◆ Task input
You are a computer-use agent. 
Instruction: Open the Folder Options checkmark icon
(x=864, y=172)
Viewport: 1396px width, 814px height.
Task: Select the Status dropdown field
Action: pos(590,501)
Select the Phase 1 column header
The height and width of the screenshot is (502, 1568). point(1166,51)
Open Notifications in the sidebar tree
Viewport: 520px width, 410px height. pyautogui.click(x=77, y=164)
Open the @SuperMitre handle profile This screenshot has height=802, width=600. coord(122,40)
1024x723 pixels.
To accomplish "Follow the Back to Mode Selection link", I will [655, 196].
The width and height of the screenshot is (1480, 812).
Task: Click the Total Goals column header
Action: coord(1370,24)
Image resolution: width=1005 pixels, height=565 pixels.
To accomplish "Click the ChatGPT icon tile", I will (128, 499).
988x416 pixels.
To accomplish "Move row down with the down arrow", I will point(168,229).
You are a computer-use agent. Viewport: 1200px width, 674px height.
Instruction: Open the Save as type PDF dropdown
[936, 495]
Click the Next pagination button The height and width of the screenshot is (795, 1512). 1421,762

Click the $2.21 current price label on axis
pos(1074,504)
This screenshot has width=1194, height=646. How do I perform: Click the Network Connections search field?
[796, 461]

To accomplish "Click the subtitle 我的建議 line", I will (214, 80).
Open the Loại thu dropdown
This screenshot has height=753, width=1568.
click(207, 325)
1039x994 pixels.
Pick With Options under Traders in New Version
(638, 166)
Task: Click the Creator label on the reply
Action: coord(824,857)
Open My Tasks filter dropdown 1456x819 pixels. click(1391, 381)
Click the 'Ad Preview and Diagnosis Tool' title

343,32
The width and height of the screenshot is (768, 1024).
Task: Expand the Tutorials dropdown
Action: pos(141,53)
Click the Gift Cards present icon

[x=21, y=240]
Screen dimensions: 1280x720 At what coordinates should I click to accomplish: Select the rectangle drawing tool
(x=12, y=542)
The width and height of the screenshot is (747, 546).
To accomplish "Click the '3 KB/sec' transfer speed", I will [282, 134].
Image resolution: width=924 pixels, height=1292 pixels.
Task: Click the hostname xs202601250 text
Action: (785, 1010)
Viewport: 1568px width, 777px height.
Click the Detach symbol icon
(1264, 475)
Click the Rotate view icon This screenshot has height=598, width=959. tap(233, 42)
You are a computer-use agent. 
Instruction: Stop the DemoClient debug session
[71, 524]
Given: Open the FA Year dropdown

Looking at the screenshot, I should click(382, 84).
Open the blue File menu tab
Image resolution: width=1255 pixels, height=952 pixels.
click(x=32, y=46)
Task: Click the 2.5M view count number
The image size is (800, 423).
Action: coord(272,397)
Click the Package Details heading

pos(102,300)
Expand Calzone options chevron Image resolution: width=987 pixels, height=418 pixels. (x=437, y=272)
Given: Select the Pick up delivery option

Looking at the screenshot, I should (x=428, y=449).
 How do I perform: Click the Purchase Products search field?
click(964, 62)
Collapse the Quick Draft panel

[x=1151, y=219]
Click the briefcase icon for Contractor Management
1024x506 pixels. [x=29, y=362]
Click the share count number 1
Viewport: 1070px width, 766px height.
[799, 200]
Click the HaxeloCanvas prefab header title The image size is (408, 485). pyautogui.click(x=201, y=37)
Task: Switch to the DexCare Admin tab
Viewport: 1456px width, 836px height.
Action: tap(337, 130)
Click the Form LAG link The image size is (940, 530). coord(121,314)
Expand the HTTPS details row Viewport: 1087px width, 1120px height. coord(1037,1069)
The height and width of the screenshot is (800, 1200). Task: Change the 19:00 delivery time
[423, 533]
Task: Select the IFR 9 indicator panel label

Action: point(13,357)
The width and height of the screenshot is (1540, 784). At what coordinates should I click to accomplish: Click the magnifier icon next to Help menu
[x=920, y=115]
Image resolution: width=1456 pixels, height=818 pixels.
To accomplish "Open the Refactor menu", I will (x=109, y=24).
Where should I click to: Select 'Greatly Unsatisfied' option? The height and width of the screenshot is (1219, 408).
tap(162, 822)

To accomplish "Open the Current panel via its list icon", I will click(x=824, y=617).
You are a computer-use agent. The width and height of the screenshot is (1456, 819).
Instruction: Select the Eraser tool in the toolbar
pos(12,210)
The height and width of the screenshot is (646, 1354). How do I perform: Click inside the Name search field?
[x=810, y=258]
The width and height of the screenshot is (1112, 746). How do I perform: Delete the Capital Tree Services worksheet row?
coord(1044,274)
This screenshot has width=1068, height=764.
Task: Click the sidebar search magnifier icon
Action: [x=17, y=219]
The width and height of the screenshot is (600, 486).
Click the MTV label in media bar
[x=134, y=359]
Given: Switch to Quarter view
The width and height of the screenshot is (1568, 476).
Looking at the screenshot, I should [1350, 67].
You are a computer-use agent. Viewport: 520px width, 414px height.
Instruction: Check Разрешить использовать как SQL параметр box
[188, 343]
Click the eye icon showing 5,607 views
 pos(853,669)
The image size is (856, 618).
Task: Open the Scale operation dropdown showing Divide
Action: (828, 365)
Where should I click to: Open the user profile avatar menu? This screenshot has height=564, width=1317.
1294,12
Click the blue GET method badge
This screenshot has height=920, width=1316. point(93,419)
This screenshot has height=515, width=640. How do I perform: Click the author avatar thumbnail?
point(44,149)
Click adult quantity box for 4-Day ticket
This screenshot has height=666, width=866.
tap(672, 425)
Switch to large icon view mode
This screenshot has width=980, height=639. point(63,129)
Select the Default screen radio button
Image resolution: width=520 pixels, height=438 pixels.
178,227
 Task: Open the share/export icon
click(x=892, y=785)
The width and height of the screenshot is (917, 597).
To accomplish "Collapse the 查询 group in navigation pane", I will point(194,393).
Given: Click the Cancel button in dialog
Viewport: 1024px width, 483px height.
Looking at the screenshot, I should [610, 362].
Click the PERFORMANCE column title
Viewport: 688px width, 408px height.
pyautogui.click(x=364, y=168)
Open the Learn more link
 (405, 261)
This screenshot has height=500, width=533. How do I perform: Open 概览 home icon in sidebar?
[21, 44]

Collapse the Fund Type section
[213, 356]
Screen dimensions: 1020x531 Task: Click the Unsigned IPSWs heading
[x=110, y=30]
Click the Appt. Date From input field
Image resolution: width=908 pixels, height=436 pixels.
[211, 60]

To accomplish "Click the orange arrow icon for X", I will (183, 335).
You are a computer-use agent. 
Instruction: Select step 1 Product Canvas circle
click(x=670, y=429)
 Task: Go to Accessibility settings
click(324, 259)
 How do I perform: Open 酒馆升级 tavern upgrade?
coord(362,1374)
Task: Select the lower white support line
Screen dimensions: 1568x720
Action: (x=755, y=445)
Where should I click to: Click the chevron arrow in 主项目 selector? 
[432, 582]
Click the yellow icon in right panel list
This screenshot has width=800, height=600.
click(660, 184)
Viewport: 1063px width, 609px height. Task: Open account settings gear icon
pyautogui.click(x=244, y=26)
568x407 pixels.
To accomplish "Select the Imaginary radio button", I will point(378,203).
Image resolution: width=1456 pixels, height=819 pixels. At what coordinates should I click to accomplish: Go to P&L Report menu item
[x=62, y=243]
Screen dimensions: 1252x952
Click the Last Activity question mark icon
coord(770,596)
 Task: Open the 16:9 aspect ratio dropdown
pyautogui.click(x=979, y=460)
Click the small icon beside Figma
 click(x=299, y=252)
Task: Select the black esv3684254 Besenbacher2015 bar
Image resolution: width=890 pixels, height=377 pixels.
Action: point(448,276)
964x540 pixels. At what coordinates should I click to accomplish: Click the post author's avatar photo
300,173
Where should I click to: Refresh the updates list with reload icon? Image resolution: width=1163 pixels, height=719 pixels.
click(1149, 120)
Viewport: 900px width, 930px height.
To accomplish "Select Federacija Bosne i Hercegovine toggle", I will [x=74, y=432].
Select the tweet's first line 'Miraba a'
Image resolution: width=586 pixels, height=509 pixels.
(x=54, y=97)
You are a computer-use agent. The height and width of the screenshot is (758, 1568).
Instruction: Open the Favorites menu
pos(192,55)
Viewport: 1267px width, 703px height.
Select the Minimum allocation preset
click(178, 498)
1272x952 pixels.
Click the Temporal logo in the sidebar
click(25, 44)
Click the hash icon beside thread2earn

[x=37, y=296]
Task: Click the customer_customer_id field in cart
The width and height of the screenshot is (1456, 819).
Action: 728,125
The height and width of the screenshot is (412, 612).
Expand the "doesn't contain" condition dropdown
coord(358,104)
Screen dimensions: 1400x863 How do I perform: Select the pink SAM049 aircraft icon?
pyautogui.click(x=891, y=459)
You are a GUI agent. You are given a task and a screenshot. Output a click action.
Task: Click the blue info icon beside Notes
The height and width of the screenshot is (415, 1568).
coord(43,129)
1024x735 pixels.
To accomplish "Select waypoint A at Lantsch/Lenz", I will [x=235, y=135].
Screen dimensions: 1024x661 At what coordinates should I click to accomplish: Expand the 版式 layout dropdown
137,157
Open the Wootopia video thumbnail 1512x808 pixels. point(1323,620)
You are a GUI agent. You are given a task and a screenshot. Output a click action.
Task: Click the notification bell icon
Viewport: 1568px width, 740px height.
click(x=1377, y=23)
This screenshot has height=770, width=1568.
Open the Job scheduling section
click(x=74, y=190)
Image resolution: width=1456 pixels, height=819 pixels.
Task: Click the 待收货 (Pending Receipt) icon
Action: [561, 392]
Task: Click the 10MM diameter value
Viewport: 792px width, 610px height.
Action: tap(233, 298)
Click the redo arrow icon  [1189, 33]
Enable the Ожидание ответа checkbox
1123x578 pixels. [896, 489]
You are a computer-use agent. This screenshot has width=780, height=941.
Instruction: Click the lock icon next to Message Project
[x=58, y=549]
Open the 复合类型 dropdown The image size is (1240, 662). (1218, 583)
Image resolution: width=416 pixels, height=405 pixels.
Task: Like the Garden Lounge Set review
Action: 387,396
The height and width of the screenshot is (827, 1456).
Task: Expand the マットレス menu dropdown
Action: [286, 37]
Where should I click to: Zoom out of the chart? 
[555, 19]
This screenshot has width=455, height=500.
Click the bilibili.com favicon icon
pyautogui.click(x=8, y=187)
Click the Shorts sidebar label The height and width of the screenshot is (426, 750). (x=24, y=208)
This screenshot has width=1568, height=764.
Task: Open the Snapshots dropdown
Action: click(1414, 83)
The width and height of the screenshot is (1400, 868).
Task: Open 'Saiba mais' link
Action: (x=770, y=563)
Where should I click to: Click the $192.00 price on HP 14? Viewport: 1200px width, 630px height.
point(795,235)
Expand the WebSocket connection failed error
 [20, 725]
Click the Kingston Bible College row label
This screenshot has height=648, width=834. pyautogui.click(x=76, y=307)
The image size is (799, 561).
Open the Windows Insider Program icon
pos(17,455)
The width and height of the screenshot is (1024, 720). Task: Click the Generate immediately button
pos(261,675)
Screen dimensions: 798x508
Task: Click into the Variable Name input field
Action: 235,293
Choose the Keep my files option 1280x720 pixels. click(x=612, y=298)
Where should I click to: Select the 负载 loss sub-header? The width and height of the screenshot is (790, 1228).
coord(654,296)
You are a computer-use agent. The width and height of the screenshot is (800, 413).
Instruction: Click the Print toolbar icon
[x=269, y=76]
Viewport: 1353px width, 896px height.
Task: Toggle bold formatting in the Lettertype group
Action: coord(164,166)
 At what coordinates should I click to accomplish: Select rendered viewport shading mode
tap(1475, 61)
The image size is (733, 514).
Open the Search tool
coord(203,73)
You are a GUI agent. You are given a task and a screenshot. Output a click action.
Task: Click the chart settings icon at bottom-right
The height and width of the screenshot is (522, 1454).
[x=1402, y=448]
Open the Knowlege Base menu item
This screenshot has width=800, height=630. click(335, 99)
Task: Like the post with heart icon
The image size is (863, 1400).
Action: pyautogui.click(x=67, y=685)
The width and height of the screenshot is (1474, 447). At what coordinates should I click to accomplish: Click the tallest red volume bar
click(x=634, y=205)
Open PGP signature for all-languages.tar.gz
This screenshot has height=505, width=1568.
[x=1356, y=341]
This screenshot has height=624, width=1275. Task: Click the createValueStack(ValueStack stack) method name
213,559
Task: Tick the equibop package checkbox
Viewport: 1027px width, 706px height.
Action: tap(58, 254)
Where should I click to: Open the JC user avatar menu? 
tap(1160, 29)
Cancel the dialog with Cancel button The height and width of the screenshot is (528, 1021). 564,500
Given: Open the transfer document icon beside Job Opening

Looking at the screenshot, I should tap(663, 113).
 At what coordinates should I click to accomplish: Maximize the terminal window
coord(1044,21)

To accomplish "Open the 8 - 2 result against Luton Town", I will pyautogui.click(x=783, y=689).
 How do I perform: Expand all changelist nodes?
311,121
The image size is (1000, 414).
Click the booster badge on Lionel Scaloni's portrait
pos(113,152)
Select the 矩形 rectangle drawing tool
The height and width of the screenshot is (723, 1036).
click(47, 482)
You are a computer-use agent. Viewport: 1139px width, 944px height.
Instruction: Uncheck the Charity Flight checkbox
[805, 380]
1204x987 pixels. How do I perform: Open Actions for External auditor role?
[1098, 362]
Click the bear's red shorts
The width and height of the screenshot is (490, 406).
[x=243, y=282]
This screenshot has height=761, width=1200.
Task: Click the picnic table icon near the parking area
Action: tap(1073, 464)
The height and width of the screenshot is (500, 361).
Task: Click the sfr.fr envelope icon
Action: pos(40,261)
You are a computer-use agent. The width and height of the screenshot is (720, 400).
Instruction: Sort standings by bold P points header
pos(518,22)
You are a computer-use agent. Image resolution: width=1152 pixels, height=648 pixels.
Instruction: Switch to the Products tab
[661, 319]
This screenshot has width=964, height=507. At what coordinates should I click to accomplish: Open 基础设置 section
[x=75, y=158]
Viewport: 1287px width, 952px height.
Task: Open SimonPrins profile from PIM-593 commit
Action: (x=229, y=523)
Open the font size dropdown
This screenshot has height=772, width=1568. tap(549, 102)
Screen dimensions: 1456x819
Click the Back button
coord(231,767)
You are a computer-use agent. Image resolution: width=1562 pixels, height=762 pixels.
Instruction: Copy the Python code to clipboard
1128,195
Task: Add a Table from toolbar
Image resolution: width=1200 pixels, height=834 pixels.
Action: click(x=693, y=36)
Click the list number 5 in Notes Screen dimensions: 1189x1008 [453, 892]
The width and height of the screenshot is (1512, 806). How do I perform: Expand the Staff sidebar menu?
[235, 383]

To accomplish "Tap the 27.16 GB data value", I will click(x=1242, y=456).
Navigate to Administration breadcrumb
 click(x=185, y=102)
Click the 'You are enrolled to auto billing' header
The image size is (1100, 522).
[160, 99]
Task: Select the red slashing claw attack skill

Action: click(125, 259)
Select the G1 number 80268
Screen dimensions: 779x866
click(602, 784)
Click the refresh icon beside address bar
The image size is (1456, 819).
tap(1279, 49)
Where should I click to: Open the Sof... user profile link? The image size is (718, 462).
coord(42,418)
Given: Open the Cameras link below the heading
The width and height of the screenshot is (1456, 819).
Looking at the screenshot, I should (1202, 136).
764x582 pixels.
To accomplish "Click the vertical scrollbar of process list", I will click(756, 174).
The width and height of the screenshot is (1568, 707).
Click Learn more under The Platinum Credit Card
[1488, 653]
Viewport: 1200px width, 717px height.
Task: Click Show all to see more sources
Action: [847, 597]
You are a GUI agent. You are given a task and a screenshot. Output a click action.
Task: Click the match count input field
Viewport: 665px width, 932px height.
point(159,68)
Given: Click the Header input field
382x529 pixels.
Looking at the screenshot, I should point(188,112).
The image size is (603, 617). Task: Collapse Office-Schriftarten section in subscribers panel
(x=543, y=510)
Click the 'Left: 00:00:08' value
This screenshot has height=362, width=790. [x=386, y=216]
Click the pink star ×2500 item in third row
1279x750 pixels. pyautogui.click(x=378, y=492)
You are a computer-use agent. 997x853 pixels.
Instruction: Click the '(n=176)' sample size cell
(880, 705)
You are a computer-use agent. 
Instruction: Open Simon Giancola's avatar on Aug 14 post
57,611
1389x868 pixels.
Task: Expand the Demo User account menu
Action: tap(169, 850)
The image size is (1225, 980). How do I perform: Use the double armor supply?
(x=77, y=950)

◆ Aim
Could you copy out the records above word for word, from the very first line up to and including the line that contains "Open My Tasks"?

◆ Answer for this exercise
You are a computer-use agent. 
Instruction: Open the Folder Options checkmark icon
(x=864, y=172)
Viewport: 1396px width, 814px height.
Task: Select the Status dropdown field
Action: pos(590,501)
Select the Phase 1 column header
The height and width of the screenshot is (502, 1568). point(1166,51)
Open Notifications in the sidebar tree
Viewport: 520px width, 410px height. pyautogui.click(x=77, y=164)
Open the @SuperMitre handle profile This screenshot has height=802, width=600. coord(122,40)
1024x723 pixels.
To accomplish "Follow the Back to Mode Selection link", I will [655, 196].
The width and height of the screenshot is (1480, 812).
Task: Click the Total Goals column header
Action: coord(1370,24)
Image resolution: width=1005 pixels, height=565 pixels.
To accomplish "Click the ChatGPT icon tile", I will (128, 499).
988x416 pixels.
To accomplish "Move row down with the down arrow", I will point(168,229).
You are a computer-use agent. Viewport: 1200px width, 674px height.
Instruction: Open the Save as type PDF dropdown
[936, 495]
Click the Next pagination button The height and width of the screenshot is (795, 1512). 1421,762

Click the $2.21 current price label on axis
pos(1074,504)
This screenshot has width=1194, height=646. How do I perform: Click the Network Connections search field?
[796, 461]

To accomplish "Click the subtitle 我的建議 line", I will (214, 80).
Open the Loại thu dropdown
This screenshot has height=753, width=1568.
click(207, 325)
1039x994 pixels.
Pick With Options under Traders in New Version
(638, 166)
Task: Click the Creator label on the reply
Action: coord(824,857)
Open My Tasks filter dropdown 1456x819 pixels. click(1391, 381)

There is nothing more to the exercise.